A tradição de abrir o sepulcro de Cristo na quinta-feira da semana santa, antes da data que marca a crucificação e morte de Jesus, praticamente só ocorre em Sabará. Uma história longa e que envolve os antepassados daquele povo há mais de 300 anos. Conta-se que, como os viajantes e tropeiros não podiam esperar até a sexta-feira da Paixão para ver a imagem, a celebração foi antecipada. Até hoje, as gerações que se sucedem se engajam nos trabalhos das da semana santa, garantindo que os mais novos também aprendam, gostem, valorizem e assumam esses deveres religiosos. Como o senhor José Bolzas, envolvido com os ritos desde a tenra idade. Tanto que nem se recorda das primeiras vezes que ajudou. “Cresci ajudando a fazer as comemorações da semana santa com meus pais e familiares. Minha família sempre fez parte da comissão de semana santa, e eu carregava as coisas pra lá e pra cá. Na organização mesmo, já estou há 50 anos”, conta o sabarense.
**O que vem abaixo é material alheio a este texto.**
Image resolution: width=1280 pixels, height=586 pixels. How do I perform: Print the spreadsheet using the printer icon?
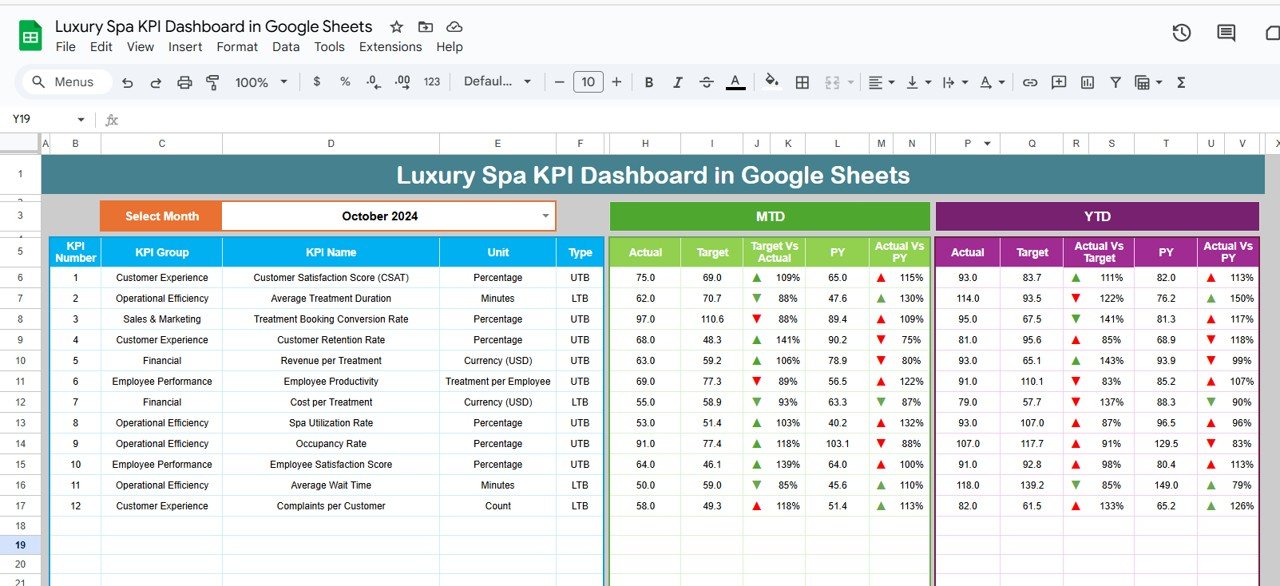tap(184, 82)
“A gente aqui em Sabará se envolve muito. Fazemos tapetes, festa do rosário, para Santo Antônio. Mas a semana santa é diferenciada. A abertura do sepulcro não tem em nenhum outro lugar por aqui. Por isso, as cerimônias são feitas com muito carinho. E as pessoas vêm com esse espírito da Páscoa dentro delas. Até quem é nascido aqui, mas mora fora, tenta vir para a cidade para assistir”, afirma.
Como de costume, o culto se iniciou ontem às 15h, com o ruído alto e brusco da matraca, um instrumento de madeira, que após um giro rápido emite o som cadenciado das plaquetas de madeira se batendo ritmadas. É um marco, o anúncio do início do sofrimento e do tormento de Jesus, na Igreja de São Francisco de Assis, no Centro Histórico da antiga Vila do Ouro imperial. Esse momento de fé simboliza o velório de Cristo, momento de vigília e conforto ao Senhor. A celebração não integra a programação oficial da Igreja católica, mas foi criada pelos sabarenses como forma de devoção.
Antes de ser morto, Jesus foi traído, pregado na cruz e ficou sozinho. Por isso, os católicos da cidade guardam esse momento com muito apreço e respeito, permanecendo silenciosos, em oração ao lado da imagem do corpo de Jesus. Essa vigília só termina às 18h de hoje. O descerramento do sepulcro precede a morte de Cristo, que pela história ocorre na sexta-feira. Por isso, o ato não integra as celebrações da semana santa na Igreja Católica.
E o ápice da cerimônia é mesmo a abertura do santo sepulcro e a retirada do manto branco que cobre a imagem de Cristo. O descerramento é seguido de palavras de conforto, pela oração do Pai-Nosso e por cânticos entoados em latim. Um manto preto desce do alto da igreja bicentenária, trazendo uma atmosfera sagrada no altar.